Seminar Presentation with Midas Nouwens: Critical Data Practices for Whom and for What?
The first presentation in the Seminar Series: "What Do Critical Data Practices Look Like, and How Do We Care?"
Info about event
Time
Location
Nygaard Lunchroom (Building 5335, room 229)
The Center for Critical Data Practices (C4CDP) is launching a seminar series titled "What Do Critical Data Practices Look Like, And How Do We Care?" In this series, participants will explore the political and ethical stakes of data work, guided by a selected text that frames each session's discussion. Our first session will engage with Michael Burawoy's seminal essay For Public Sociology, examining the social functions of data and the audiences it serves. Midas will reflect on how Burawoy’s call for a sociology that engages with the public can inform our understanding of "critical data practices". Whose data are we critiquing, and to what ends? Join us to unpack these questions, and explore what "critical" really means in the context of data practice.
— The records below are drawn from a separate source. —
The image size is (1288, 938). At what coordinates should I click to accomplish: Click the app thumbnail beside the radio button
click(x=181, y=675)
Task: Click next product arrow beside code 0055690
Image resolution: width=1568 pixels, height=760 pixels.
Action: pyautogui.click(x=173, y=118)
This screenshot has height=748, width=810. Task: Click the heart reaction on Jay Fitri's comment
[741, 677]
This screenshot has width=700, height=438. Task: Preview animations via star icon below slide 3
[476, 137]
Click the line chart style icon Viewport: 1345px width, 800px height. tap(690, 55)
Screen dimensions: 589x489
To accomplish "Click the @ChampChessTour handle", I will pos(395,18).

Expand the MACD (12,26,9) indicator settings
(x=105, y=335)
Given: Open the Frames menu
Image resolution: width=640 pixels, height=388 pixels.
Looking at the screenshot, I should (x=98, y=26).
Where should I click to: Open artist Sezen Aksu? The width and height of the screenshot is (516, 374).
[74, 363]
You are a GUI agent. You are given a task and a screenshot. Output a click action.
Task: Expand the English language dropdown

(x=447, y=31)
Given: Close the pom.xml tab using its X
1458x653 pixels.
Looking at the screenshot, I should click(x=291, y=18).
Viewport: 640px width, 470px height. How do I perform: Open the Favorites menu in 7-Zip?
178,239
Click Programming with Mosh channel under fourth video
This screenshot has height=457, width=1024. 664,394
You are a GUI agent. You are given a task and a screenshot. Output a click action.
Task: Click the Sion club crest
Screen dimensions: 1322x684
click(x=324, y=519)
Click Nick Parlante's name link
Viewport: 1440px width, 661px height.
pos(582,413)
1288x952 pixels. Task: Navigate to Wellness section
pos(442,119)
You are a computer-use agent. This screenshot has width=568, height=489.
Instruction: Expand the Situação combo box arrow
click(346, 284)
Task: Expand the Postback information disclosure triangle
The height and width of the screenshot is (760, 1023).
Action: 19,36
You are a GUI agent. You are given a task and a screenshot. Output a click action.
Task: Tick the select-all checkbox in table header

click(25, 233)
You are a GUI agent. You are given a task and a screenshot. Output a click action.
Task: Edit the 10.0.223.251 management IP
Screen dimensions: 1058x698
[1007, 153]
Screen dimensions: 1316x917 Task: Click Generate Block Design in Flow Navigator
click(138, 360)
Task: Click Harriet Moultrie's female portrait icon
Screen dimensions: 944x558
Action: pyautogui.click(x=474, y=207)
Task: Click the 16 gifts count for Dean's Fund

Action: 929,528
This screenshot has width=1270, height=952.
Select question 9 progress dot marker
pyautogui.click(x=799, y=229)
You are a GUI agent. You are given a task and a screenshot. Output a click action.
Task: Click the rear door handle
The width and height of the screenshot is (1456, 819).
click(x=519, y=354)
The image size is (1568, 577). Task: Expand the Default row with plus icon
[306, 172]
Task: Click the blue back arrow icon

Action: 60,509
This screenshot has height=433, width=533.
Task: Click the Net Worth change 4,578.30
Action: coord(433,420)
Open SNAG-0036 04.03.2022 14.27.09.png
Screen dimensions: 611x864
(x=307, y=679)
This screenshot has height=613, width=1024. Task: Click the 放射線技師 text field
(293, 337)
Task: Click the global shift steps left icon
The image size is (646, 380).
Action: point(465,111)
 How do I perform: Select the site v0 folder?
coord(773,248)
Midas Nouwens is an assistant professor at Aarhus University, working in the areas of privacy, consent, and human-computer interaction. He is known for his research on how digital systems, particularly consent mechanisms under the General Data Protection Regulation (GDPR), impact user behavior and privacy rights.
To prepare this seminar session, Midas reccomends reading the first 8 pages of Burawoy's text until the section "Thesis IV: The Exploration of Internal Complexity". Everthing below is optional. You can find the text here: https://www.jstor.org/stable/4145348
The seminars are hosted in collaboration with CUPRA Cultures and Practices of Digital Technologies research programme at AU.